====== Excerpted data ======
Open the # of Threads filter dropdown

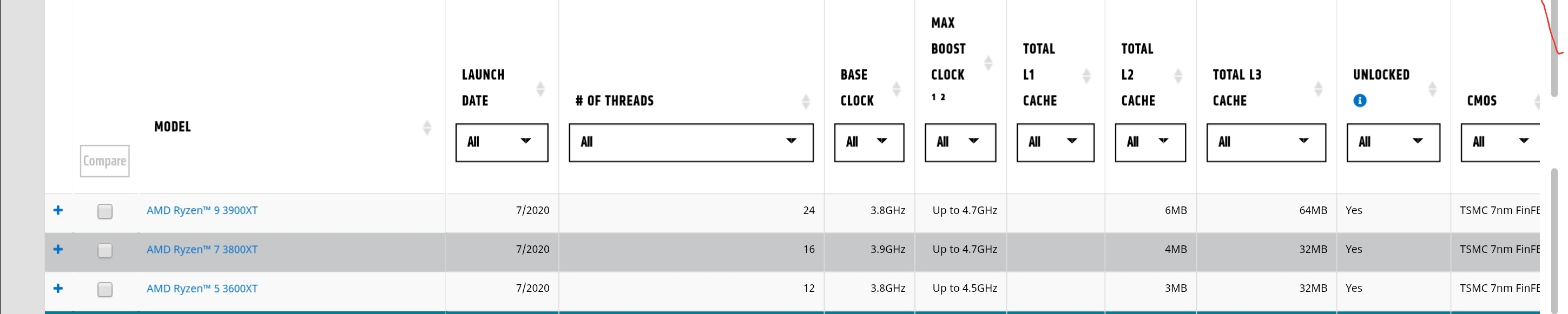point(691,142)
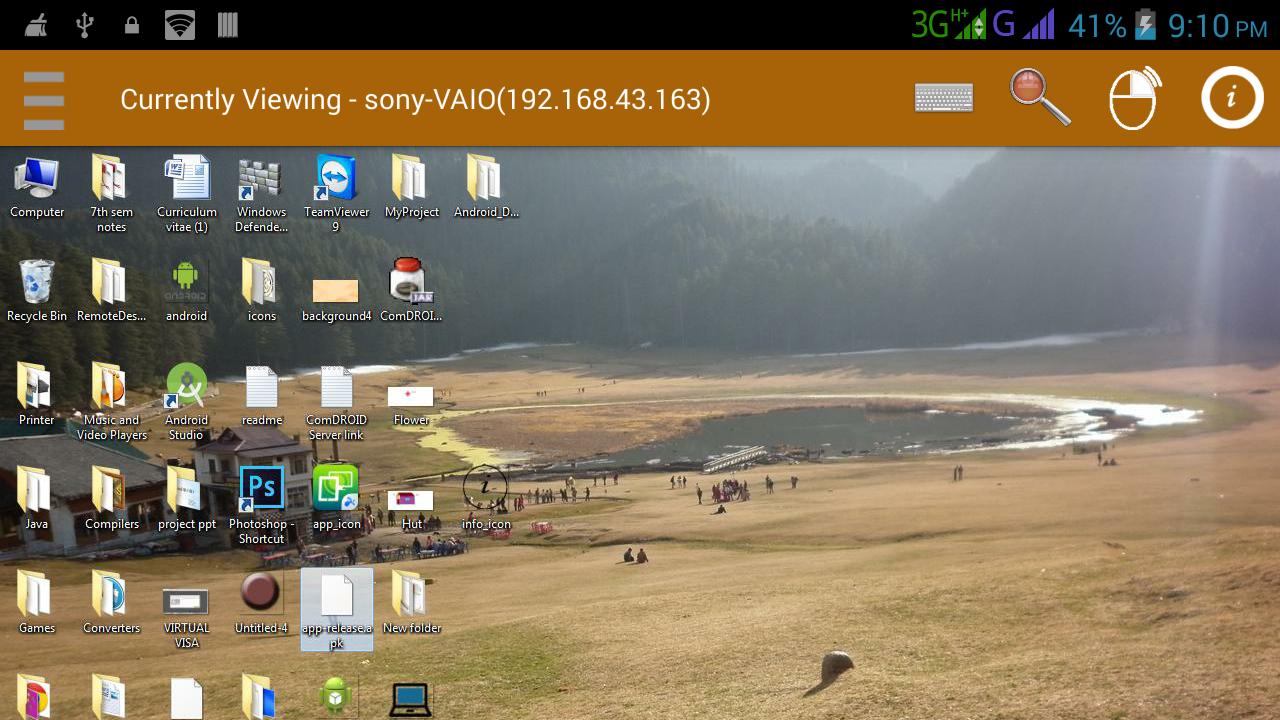The height and width of the screenshot is (720, 1280).
Task: Select the Flower image file
Action: coord(411,394)
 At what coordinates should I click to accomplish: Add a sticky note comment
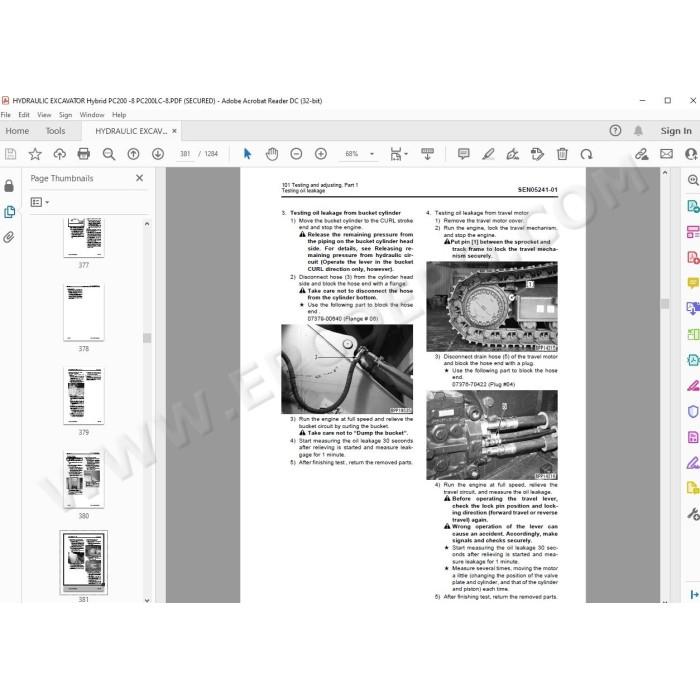pyautogui.click(x=464, y=154)
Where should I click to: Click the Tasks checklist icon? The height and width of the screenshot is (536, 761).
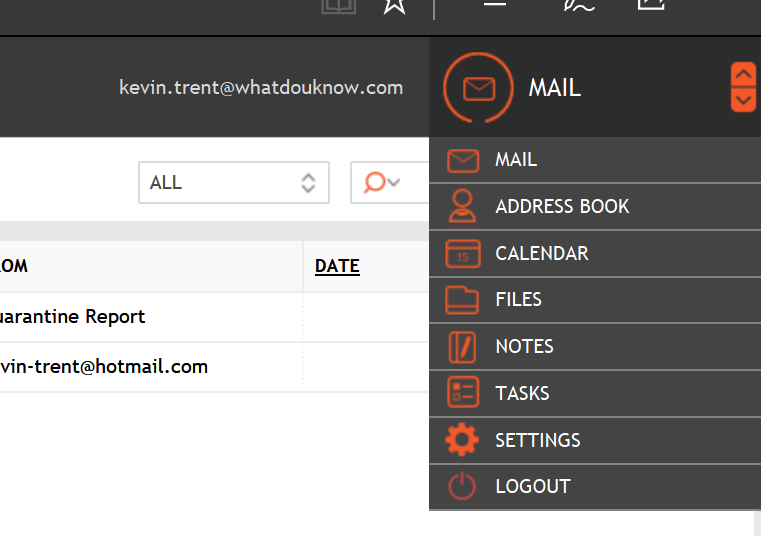click(462, 393)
======
--- What to do ---
Set down the entries above exactly, and keep every picture out of your copy.

--- Response to the task ---
Open the # of Threads filter dropdown

point(691,142)
The height and width of the screenshot is (720, 1280).
Task: Select the Flower image file
Action: coord(411,394)
 At what coordinates should I click to accomplish: Add a sticky note comment
pyautogui.click(x=464, y=154)
Where should I click to: Click the Tasks checklist icon? The height and width of the screenshot is (536, 761).
click(462, 393)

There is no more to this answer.